• [TEXTO PARA LEER]:
********
La luz del amanecer no lograba imponerse a la oscuridad de un cielo oscuro, totalmente encapotado. Hacía unos minutos que había salido de su casa tras despedirse de su mujer y besar a sus hijos que aún dormían. El semáforo se encontraba cerrado a los peatones y esperó bajo la lluvia que cambiara a verde guareciéndose con el paraguas del torrente de agua que no cesaba. Al otro lado del semáforo se encontraba la entrada del metro que le llevaría hasta el centro comercial donde trabajaba como vigilante. Cuando cruzaba el paso de peatones sólo le dio tiempo a escuchar el chirriar de ruedas y sentir un fuerte golpe. Sirenas de ambulancia, pinchazos, descargas….., la oscuridad.
El fuerte chaparrón, grandes goterones que caían con rapidez, golpeaba el cristal delantero de su automóvil con el limpiaparabrisas funcionando al máximo. La cascada de agua dificultaba la visión en la avenida pero, aun así, el estado de embriaguez de Xavier le impedía ser consciente de la velocidad a la que conducía, no pudo distinguir siquiera que se acercaba peligrosamente a un paso de peatones. Sólo aminoró la velocidad y frenó cuando sintió un fuerte golpe en la parte delantera de su coche. Más tarde supo que había atropellado a un hombre causándole la muerte.
Me ha parecido tremendo el castigo, pero es que los remordimientos deben ser un castigo peor cuando se tiene un poquito de conciencia.
Suerte Gedeón
Está bien que nos guardes el accidente para el final. Así impacta más. Y voto a favor del arrepentimiento y del sentimiento de culpa. Desgraciadamente, hoy en día abunda lo contrario.
Mucha suerte.
Culpa, culpa, culpa… pero ¿Hay arrepentimiento? El arrepentimiento trae consigo la expiación, nunca el suicidio.
Al final nuestro hombre se fue de este mundo con dos asesinatos a la espalda.
Bien escrito, buena suerte.
¿El peso de la mala conciencia puede ser tan brutal como para obligar a alguien a una salida tan desmesurada? Puede, pero me temo que los remordimientos suelen pesar menos en la balanza que las propias ganas de continuar con la vida que a uno le ha tocado.
Hay una frase que no me sonó bien porque contiene una repetición demasiado obvia: «La luz del amanecer no lograba imponerse a la oscuridad de un cielo oscuro»
Onnea!!!
Pues, puestos a elegir, yo prefiero los abstemios a los que justifican sus actos por ir con una copita de más. No está mal que se suiciden estos tipos y los cínicos también. Creemos el Club del Suicidio e invitemos a todos los esquizofrénicos (no hay pocos, no) y también a los censores que abundan. Suerte.
Lo cierto es que si todos nos infligiéramos un autocastigo tan severo por los errores que cometemos, este mundillo se iba a quedar más limpio que una patena. Así no habría ni cínicos ni inmaduros, ni prepotentes ni pusilánimes. Suerte.
Una vida atormentada por el remordimiento, que soporta una responsabilidad más allá de lo que le exige la justicia del resto de humanos. Un hombre débil, que no sabe madurar y superar un error. Aunque prefiero un mundo poblado con este tipo de sujetos, que uno lleno de cínicos que olvidan demasiado fácilmente.
********
• [DATOS DE ORIGEN]:
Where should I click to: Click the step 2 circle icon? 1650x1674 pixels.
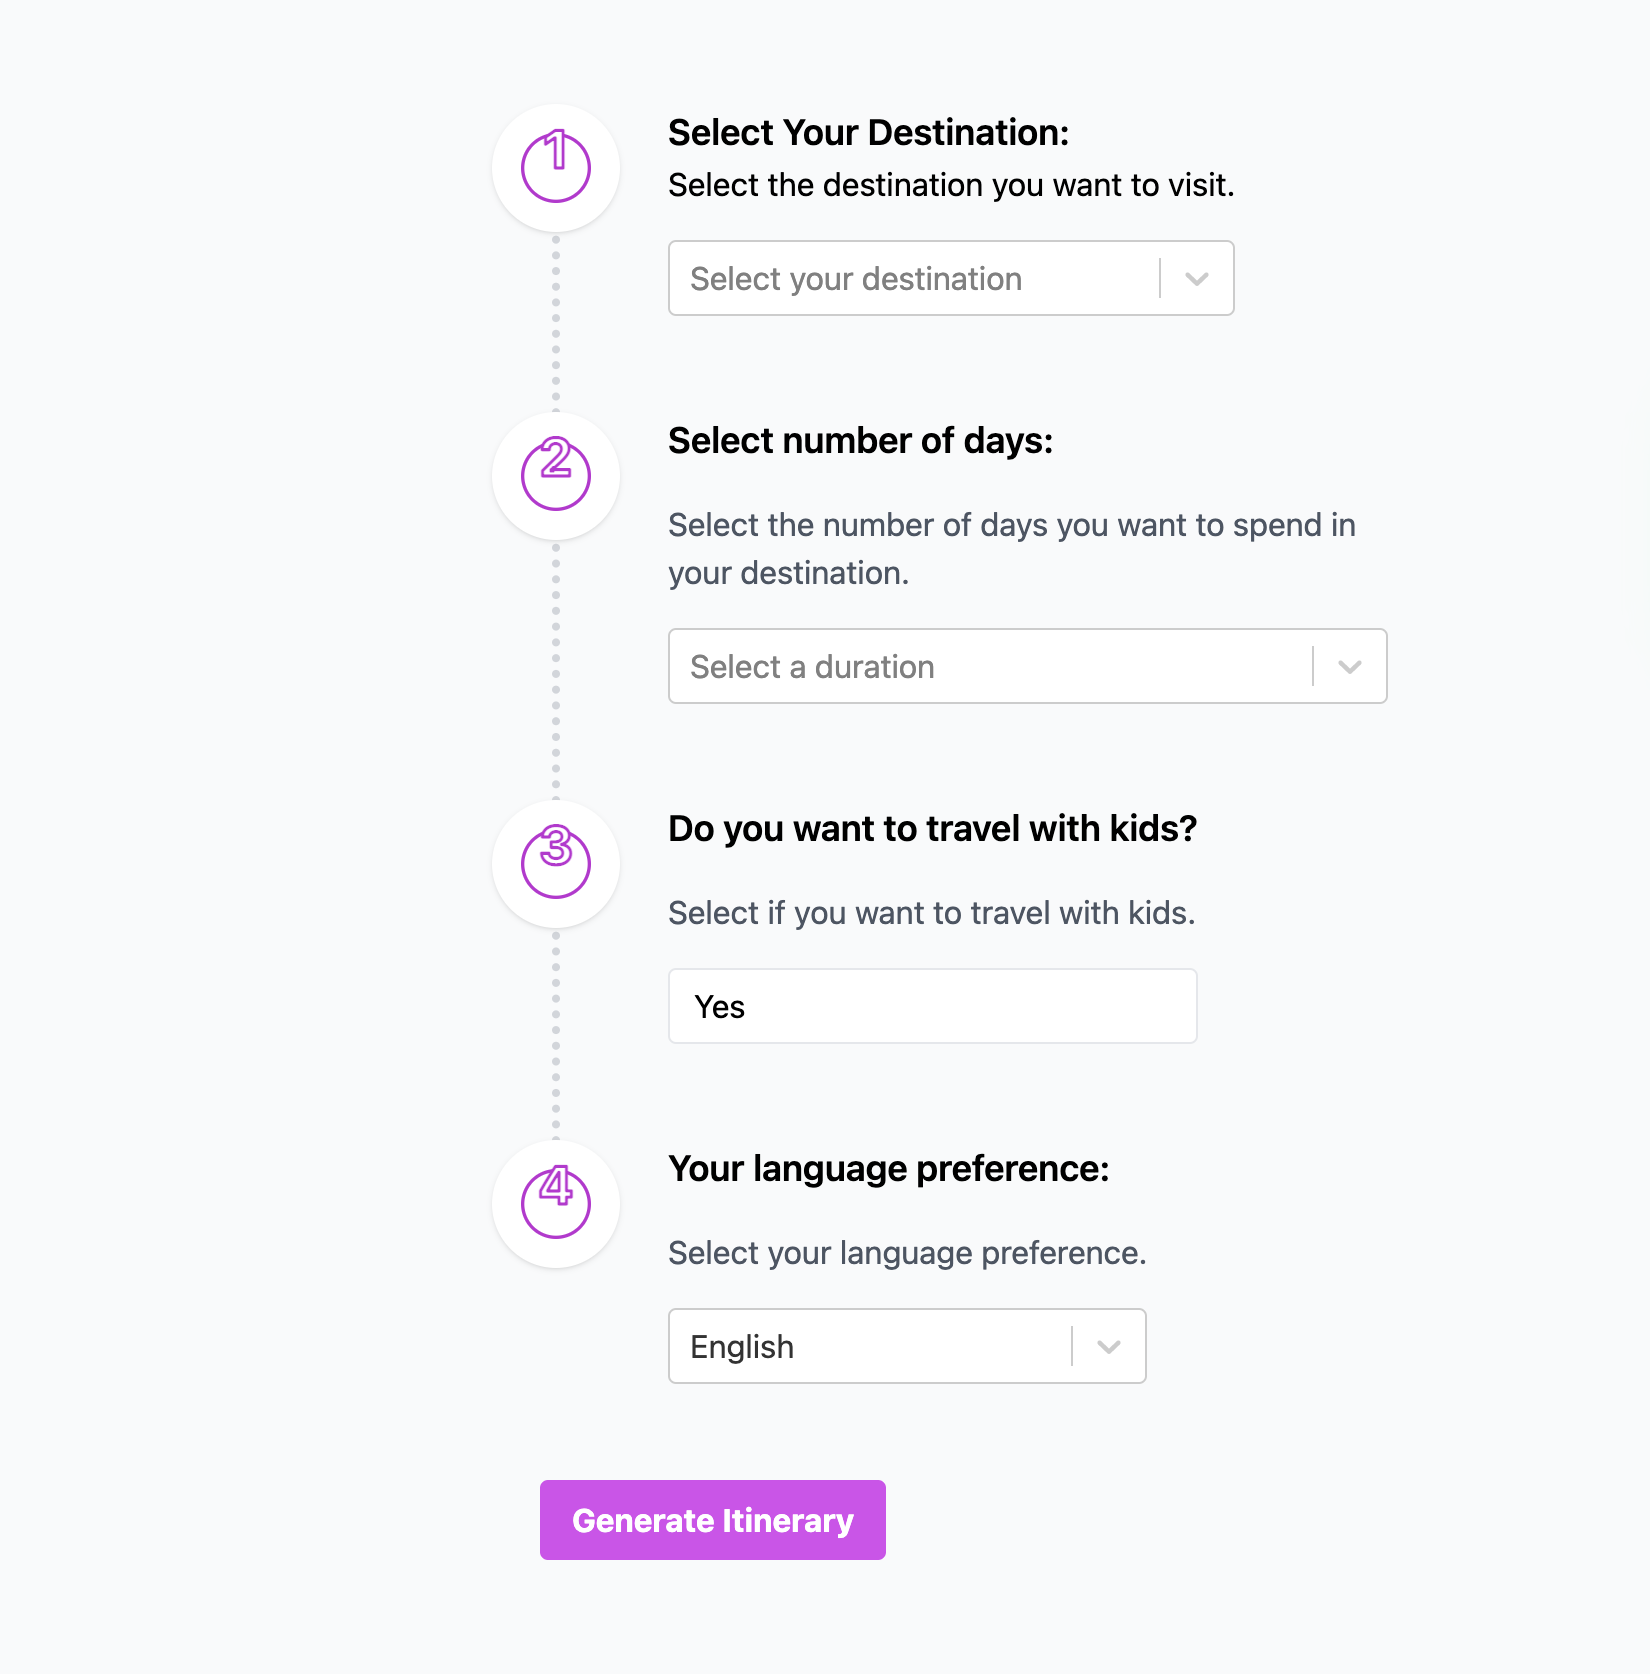(556, 475)
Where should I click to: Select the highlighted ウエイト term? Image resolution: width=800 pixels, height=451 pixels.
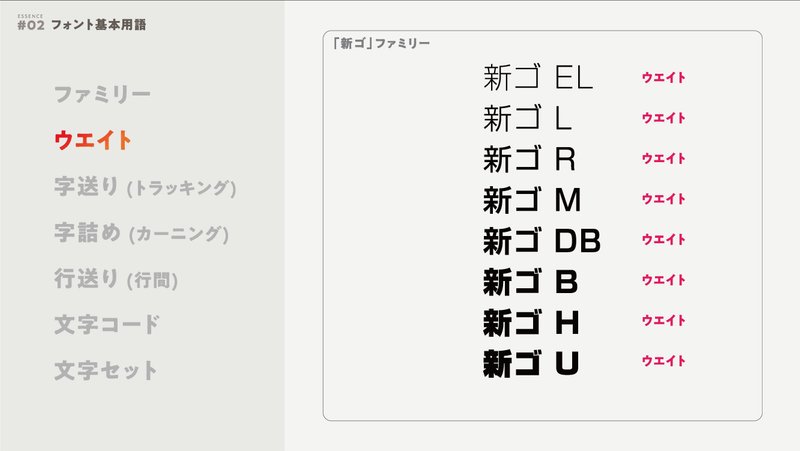93,140
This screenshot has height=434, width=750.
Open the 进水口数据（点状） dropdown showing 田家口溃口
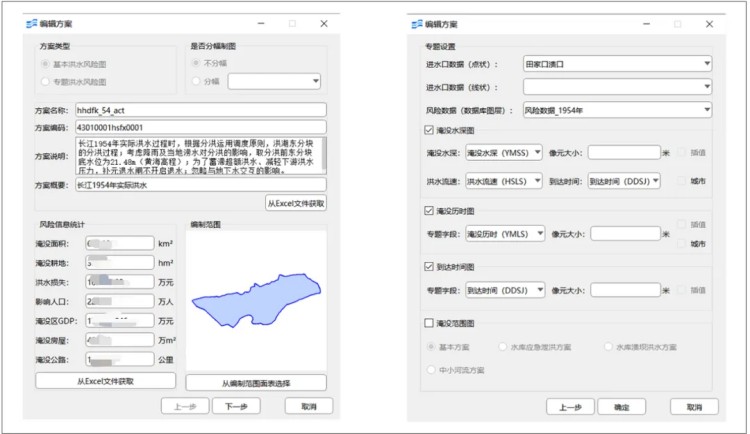pos(617,64)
********
• [COMPLETA LO SIGUIENTE]:
#1 ¿Cómo se traduce al inglés esta oración del texto: «Más tarde supo que había atropellado a un hombre causándole la muerte.»?
#2 Reproduce el fragmento del texto desde "Culpa, culpa, culpa…" hasta "a la espalda.", sustituyendo "nuestro hombre" por "el protagonista".

• [RESPUESTAS]:
#1 Later he learned that he had run over a man, causing his death.

#2
Culpa, culpa, culpa… pero ¿Hay arrepentimiento? El arrepentimiento trae consigo la expiación, nunca el suicidio.
Al final el protagonista se fue de este mundo con dos asesinatos a la espalda.